Schön wäre es, die Entwicklung in Sachsen-Anhalt vorantreiben zu können. Deshalb habe man das vom Bundesministerium für Bildung und Forschung geförderte Innovataionsforum „Algae Food“ ins Land geholt, immerhin gebe es hier schon einige Firmen mit „Leuchtturm“-Charakter. Zwei Jahre habe die Vorbereitung gedauert, viel Herzblut sei eingeflossen. Die Mitarbeiter-Teams beider Firmen hätten bei der Organisation eine wichtige Rolle gespielt. Viel Unterstützung habe es zudem vom Bund und Land gegeben, die Vertreter zum Kongress geschickt hatten. Eingeladen war auch die Stadt Klötze, doch erschienen ist niemand. Nach dem Kongress gehe es nun darum, ein Netzwerk zu etablieren, sagte Kirstin Knufmann. Am 26. Juni gibt es einen weiteren Workshop, bei dem die Partner den weiteren Weg aktiv mitgestalten können.

Wie geht es weiter?

Es würde Unmengen an tollen Studien geben, die aber nicht den Schritt in die Wirtschaft schaffen, so Ullmann. Das neue Netzwerk solle diese Schranken überwinden. „Jetzt müsste es eine Produkt­offensive geben“, nannte der Algen-Experte einen möglichen Schritt. Doch das Risiko sei für den Mittelstand groß, neue Produkte an den Markt zu bringen. Die Kunden hätten häufig Hemmungen, völlig neues Essen zu probieren. „Ein Weg könnte sein, die Algen in Produkte einzuarbeiten, die die Leute schon kennen“, so Ullmann, der als Beispiel Pasta und Limonade nannte. Die Köche des Hotels, in dem der Kongress abgehalten wurde, seien da mit gutem Beispiel vorangegangen und hätten die Algen bereits ins Buffet eingearbeitet.

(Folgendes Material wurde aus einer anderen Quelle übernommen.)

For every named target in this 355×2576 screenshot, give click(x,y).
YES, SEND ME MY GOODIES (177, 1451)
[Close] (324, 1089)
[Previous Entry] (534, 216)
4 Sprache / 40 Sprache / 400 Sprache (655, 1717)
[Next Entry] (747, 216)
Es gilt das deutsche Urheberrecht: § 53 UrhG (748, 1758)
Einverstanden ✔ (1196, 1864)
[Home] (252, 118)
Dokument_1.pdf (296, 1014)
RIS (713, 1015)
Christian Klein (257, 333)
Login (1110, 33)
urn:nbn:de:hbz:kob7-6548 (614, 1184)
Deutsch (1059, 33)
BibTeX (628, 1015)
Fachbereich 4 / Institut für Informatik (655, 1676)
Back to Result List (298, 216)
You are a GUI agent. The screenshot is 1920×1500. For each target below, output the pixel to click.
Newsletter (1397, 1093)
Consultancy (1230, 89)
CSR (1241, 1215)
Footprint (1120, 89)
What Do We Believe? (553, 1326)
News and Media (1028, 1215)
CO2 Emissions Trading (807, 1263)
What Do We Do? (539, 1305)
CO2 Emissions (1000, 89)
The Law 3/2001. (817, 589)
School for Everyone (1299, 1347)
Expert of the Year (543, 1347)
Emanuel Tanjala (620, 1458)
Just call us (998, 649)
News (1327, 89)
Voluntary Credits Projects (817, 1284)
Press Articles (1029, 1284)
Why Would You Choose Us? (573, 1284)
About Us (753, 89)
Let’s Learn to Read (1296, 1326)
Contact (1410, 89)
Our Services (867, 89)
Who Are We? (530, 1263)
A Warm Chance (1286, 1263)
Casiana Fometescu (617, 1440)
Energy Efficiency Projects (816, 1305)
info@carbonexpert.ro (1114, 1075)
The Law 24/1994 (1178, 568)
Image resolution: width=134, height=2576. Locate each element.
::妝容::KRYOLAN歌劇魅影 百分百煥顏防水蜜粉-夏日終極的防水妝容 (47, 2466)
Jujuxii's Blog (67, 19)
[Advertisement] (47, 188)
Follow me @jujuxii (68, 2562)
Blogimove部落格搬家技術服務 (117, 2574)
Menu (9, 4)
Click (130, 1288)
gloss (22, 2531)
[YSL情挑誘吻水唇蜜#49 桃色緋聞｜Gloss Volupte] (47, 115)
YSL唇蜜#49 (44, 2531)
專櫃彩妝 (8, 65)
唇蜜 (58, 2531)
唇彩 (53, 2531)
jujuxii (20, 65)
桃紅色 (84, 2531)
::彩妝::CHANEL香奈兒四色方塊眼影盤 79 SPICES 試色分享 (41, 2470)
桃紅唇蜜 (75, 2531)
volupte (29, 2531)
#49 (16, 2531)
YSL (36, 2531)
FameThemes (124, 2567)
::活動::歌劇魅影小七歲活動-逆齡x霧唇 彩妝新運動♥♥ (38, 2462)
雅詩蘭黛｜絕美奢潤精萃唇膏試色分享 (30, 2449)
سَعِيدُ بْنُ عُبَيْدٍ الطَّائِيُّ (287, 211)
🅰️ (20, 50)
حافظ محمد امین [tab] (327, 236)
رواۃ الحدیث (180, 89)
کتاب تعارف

„Das Forum war der Startschuss. Doch in welcher Form wollen wir es jetzt weiterführen?“, formulierte Jörg Ullmann die Frage, die es zu beantworten gilt. Ein Wunsch, der geäußert wurde, sei, dass ein Verband geschaffen wird. „Ich befürchte, dass der Verband in Klötze angesiedelt wird“, sagte Ullmann mit einem Augenzwinkern. Aus der Geschichte komme man jetzt nicht mehr heraus, sagte er. Doch die beiden, die auch privat als Paar kritische Diskussionen über das Thema führen würden, wollen das Projekt nicht aus der Hand geben. Die Frage sei nur, wie man es schafft, dass alle Partner mitmachen und man nicht nervt. Soll es weitere Kongresse geben? Oder Newsletter? Oder Workshops?

Interesse bekundet

Klar, unternehmerische Konkurrenz könnte erwachsen, so Ullmann. Er stecke seine Energie aber lieber in neue Sachen und schaue weniger auf Mitbewerber. Gibt es mehrere Algen-Produkte am Markt, sei der Kunde konfrontierter, ist sich Kirstin Knufmann sicher.

Und wer weiß, vielleicht siedeln sich in Klötze neue Algen-Firmen an. Dafür brauche es nicht unbedingt eine Autobahn, sagte Ullmann. Wichtig sei es, aus den Schwächen, die eine Region hat, Stärken zu machen. Leer stehende Räume könnten etwa für Start-Up-Unternehmen zur Verfügung gestellt werden. Beim Kongress habe ein Unternehmer gesagt, dass er mit seiner Firma wohl nach Klötze müsste. So könnte ein Kompetenzzentrum entstehen.